[DATA SHOWN — start]
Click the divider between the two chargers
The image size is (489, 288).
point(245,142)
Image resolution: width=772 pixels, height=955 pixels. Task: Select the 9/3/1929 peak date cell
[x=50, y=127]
[DATA SHOWN — finish]
Return the whole of the data, character for character.

Click the divider between the two chargers
The image size is (489, 288).
point(245,142)
Image resolution: width=772 pixels, height=955 pixels. Task: Select the 9/3/1929 peak date cell
[x=50, y=127]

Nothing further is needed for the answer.